§ Brano:
L’evento si è svolto con il patrocinio dell’Unione Induista Italiana, della Regione Liguria, della Provincia di Savona e del Comune di Altare. È stato presenziato dal prefetto della Liguria Gerardina Basilicata, dal Colonnello dei Carabinieri di Savona Alessandro Parisi, da Rosalba Garello in rappresentanza della Questura di Savona e dal Sindaco di Altare, Davide Berruti.
Molto positive sono state le parole del Primo cittadino di Altare, Davide Berruti, gradito ospite alla Ganesha Chaturthi ormai da diversi anni, che ha espresso grande contentezza per la presenza nel piccolo paese di Altare di un simile patrimonio spirituale, sociale e culturale.
“Per Altare è un onore, ospitare sul nostro territorio un Ashram, quindi un centro induista così importante, uno dei più importanti d’Europa. Per quanto mi riguarda è un grandissimo piacere e un onore essere per l’ennesima volta presente alla festività principale, quella di Ganesha Chaturthi. Basta vedere le centinaia di persone venute da ogni parte d’Italia e anche dall’estero per festeggiare questa celebrazione per capire l’importanza per la comunità induista di questa occasione. Mi piace pensare che non sia solo l’Ashram di Altare e la comunità induista tutta a festeggiare, ma sia anche una festa per il nostro piccolo paese. […]
È iniziato un percorso importante di reciproca conoscenza che parte da Altare e sono sicuro che, nel giro di poco tempo, l’intera valle, la Liguria e la nazione intera potranno capire quale grandissimo patrimonio ospitiamo ad Altare.”

§ Quesiti e compiti:
a – Nel brano sulla Ganesha Chaturthi ad Altare, chi ha rappresentato la Questura di Savona?
b – Scrivi il seguito del brano sulla Ganesha Chaturthi ad Altare, ripartendo dopo l'ultima frase riportata.

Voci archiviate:
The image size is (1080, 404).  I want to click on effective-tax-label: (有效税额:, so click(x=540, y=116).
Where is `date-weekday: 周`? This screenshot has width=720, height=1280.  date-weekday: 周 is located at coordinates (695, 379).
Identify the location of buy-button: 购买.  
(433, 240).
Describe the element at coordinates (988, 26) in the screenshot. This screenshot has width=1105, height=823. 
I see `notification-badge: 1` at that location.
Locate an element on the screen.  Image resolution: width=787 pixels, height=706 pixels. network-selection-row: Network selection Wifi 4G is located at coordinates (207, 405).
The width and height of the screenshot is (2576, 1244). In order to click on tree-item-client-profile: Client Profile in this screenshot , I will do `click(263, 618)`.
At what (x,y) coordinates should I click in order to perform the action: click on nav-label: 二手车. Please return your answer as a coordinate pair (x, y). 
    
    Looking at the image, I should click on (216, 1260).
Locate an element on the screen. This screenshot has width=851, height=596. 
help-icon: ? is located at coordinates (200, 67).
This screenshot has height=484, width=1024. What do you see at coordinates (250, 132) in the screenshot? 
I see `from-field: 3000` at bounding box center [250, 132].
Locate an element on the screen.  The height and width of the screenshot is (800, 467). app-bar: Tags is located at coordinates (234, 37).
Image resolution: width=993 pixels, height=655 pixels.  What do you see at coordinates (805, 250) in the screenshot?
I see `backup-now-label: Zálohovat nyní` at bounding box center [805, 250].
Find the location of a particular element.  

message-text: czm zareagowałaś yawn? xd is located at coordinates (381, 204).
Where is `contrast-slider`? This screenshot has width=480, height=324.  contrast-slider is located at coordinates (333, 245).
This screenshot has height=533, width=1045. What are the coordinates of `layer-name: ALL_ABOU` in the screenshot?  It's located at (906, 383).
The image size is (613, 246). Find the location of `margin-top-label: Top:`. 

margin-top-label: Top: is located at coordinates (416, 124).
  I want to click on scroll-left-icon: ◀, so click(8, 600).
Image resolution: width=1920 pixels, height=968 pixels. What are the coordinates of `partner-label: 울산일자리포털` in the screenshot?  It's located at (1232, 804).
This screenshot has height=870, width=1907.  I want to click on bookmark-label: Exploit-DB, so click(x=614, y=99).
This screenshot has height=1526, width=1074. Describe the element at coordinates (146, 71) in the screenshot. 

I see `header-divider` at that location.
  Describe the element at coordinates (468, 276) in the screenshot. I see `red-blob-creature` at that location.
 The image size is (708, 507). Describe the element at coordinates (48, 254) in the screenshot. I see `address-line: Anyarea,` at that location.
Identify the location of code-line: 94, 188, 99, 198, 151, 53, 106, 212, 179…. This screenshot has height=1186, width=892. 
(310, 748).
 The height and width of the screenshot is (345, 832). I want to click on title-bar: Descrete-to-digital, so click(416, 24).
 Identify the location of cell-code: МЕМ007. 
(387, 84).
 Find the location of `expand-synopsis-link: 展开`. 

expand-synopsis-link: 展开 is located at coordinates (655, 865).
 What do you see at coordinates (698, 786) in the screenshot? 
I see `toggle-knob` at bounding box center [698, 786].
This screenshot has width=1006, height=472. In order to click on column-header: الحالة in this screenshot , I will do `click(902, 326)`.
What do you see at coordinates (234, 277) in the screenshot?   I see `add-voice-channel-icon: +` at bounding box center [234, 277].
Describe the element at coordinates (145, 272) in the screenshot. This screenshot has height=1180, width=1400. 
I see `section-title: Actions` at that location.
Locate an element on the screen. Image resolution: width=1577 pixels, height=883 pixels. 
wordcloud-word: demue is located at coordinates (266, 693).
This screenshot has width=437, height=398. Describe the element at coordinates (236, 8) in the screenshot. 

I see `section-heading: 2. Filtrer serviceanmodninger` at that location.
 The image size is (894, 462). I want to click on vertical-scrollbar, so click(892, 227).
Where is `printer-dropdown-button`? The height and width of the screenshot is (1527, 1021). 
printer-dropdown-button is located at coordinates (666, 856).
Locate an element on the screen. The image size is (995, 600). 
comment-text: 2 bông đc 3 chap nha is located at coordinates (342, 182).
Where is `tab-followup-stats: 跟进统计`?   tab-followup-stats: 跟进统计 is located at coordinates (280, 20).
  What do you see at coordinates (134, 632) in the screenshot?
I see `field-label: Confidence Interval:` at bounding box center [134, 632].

§ Risposte per compito:
a – Rosalba Garello.

b –
Occasioni come queste sono il segno di una condivisione viva e forte tra tutte le comunità induiste in italia. La festa di Ganesha al Gitananda Ashram Matha offre ogni anno la possibilità a migliaia di induisti d’incontrarsi nella preghiera, nella condivisione e nella gioia.
Domenica tutti insieme i devoti hanno rivolto una preghiera comune a Ganesha di portare la pace e proteggere l’umanità intera dalle guerre, dall’odio, dalla grave crisi etica, religiosa e materiale di cui è vittima.
A tale proposito il discorso di Paramahamsa Svami Yogananda Giri, mahant del Gitananda Ashram Matha è stato illuminante e di grande forza.
Sottolineando l’enorme valore che il principio della non-violenza, ahimsa, e della pace hanno nell’induismo, ha esortato a lavorare uniti e solidali contro il peggiore dei mali: l’egoismo. Le armi per combatterlo, ha ribadito, sono l’amore, la gentilezza, l’amicizia e la collaborazione.
Una condivisione e una collaborazione che questa Ganesha Chaturthi ha dimostrato essere possibili grazie alla purezza di cuore e al forte sentimento di devozione dimostrato dai numerosi devoti riunitisi al tempio. Alcuni di loro, appartenenti alle comunità del nord e centro Italia, sono arrivate al Monastero la sera del sabato per poter iniziare a cucinare e per aiutare nei preparativi della festa, con spirito di servizio a Dio e a tutta la comunità.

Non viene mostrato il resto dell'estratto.